Look for the string "computer" in the data below, and copy each line that holds it.

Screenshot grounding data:
§
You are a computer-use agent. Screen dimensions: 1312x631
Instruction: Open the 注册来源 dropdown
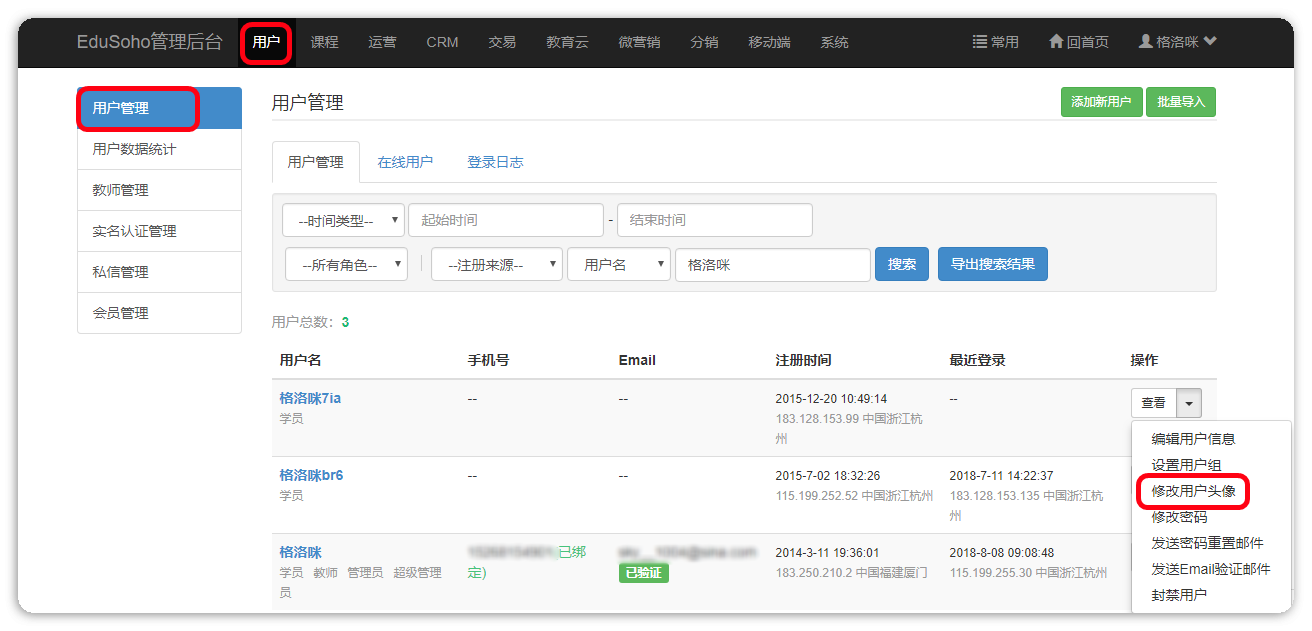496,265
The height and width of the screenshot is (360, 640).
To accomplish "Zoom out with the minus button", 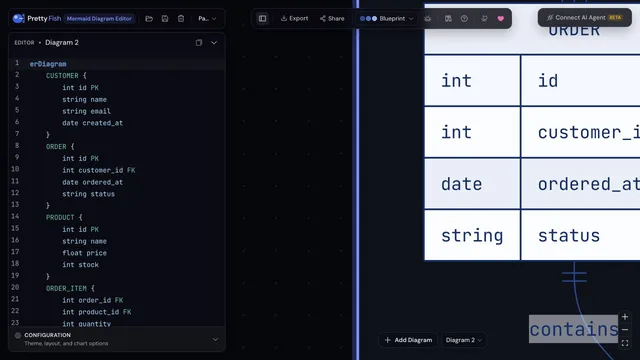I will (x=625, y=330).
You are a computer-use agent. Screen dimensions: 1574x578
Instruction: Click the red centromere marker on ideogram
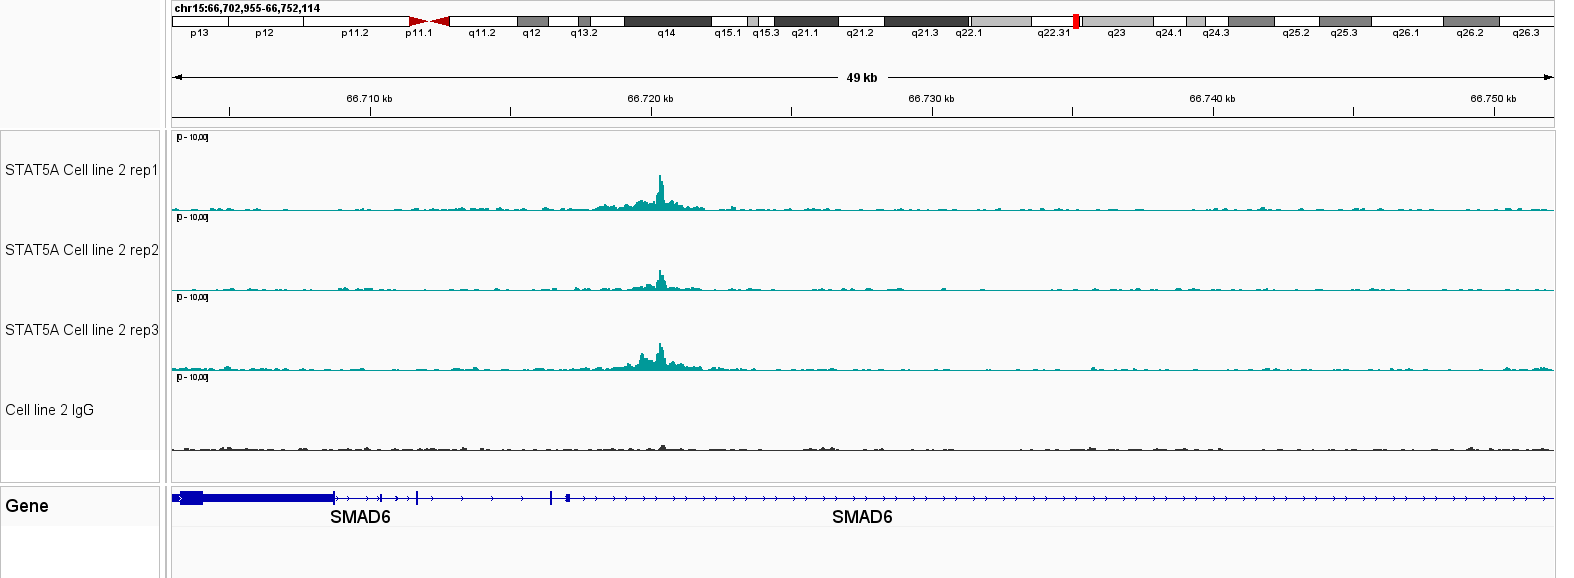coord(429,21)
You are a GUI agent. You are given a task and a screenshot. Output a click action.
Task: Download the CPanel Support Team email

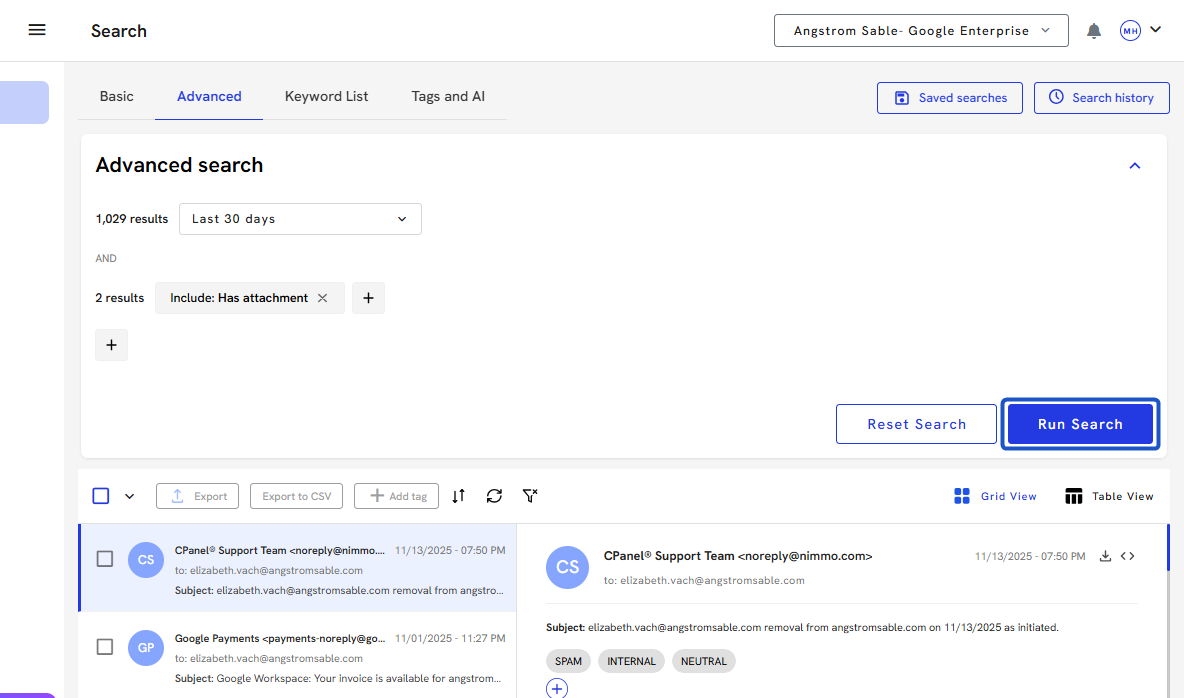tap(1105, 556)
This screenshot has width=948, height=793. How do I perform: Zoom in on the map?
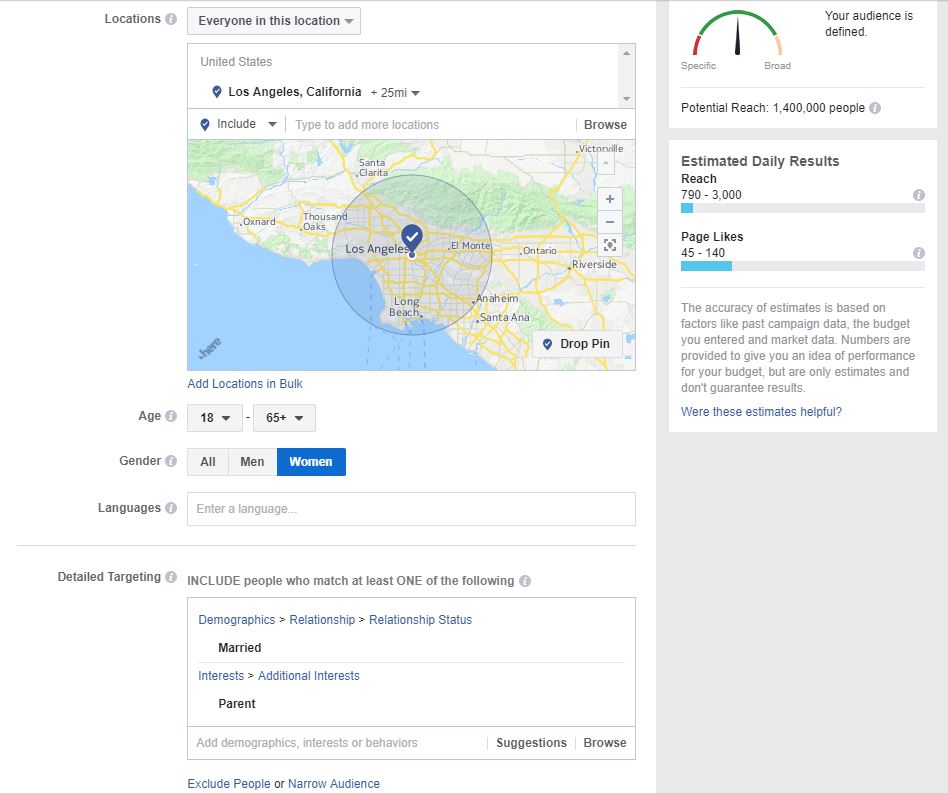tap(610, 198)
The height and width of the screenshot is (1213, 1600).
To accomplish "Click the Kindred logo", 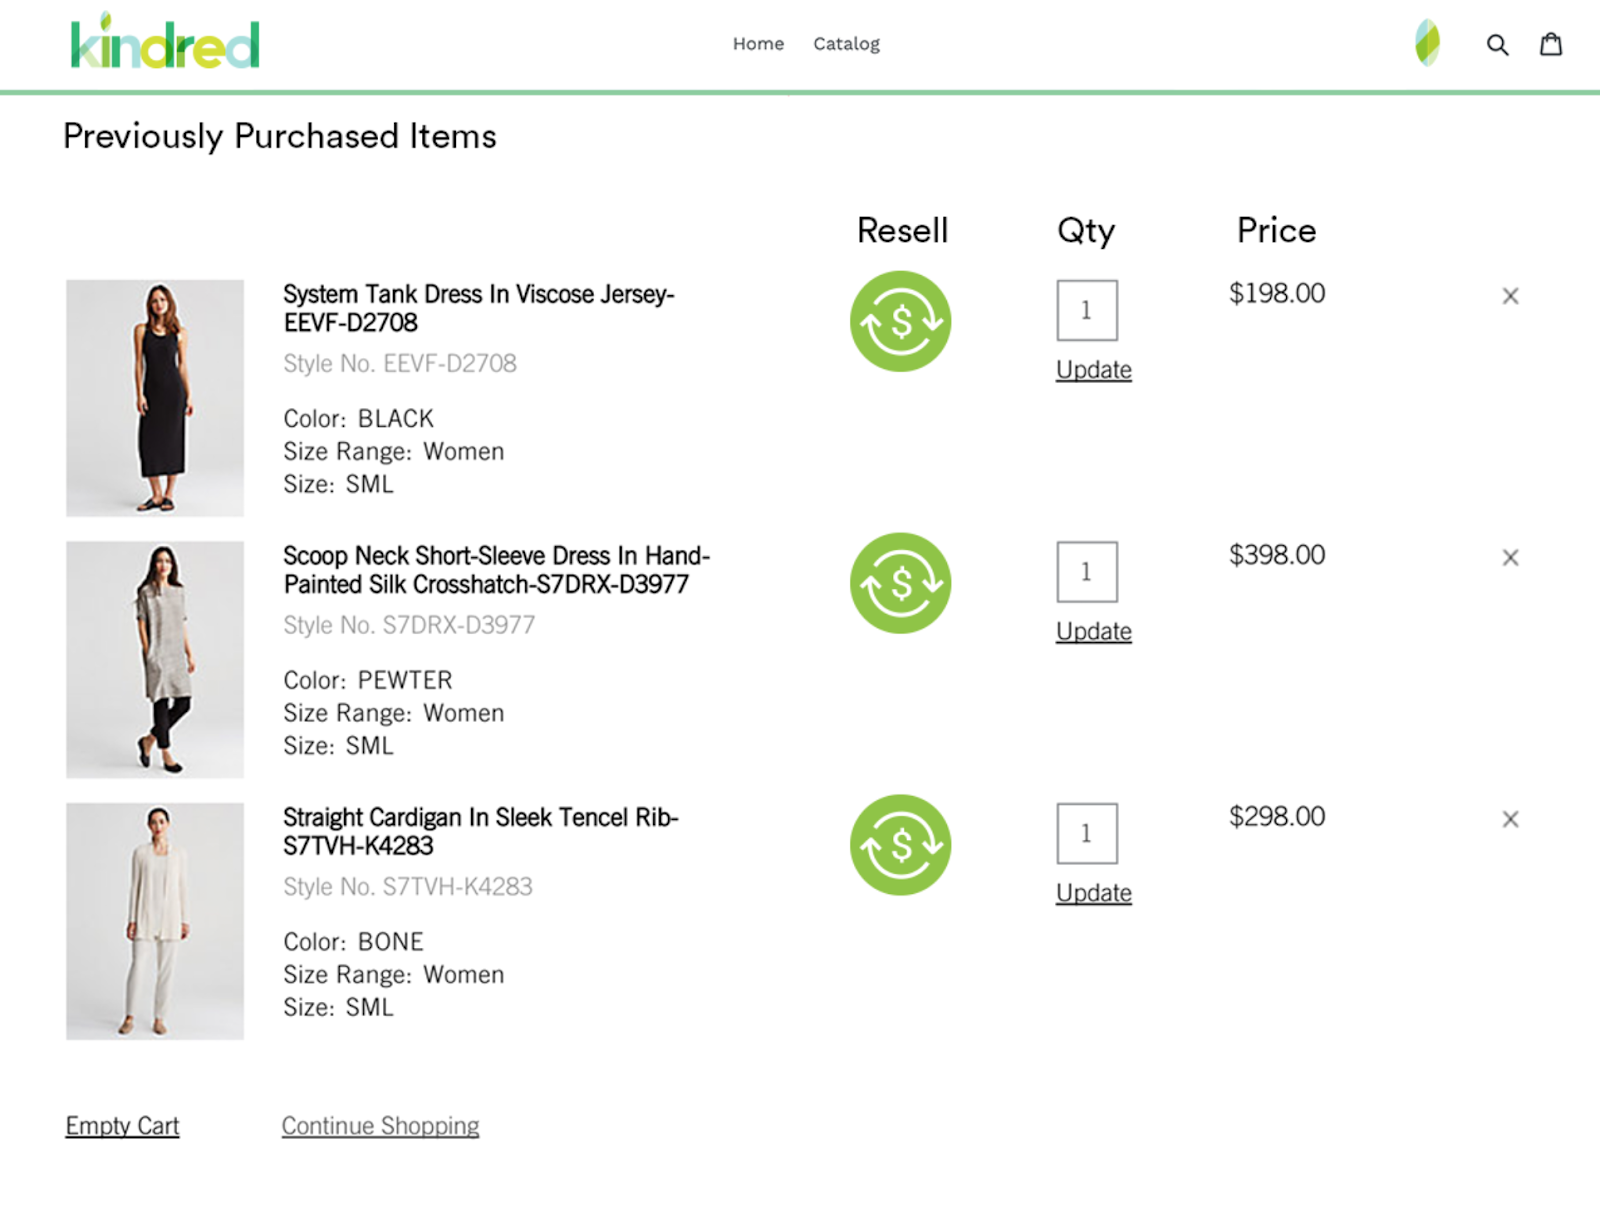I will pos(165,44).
§
The answer:
You are a computer-use agent. Screen dimensions: 1312x631
You are a computer-use agent. Screen dimensions: 1574x578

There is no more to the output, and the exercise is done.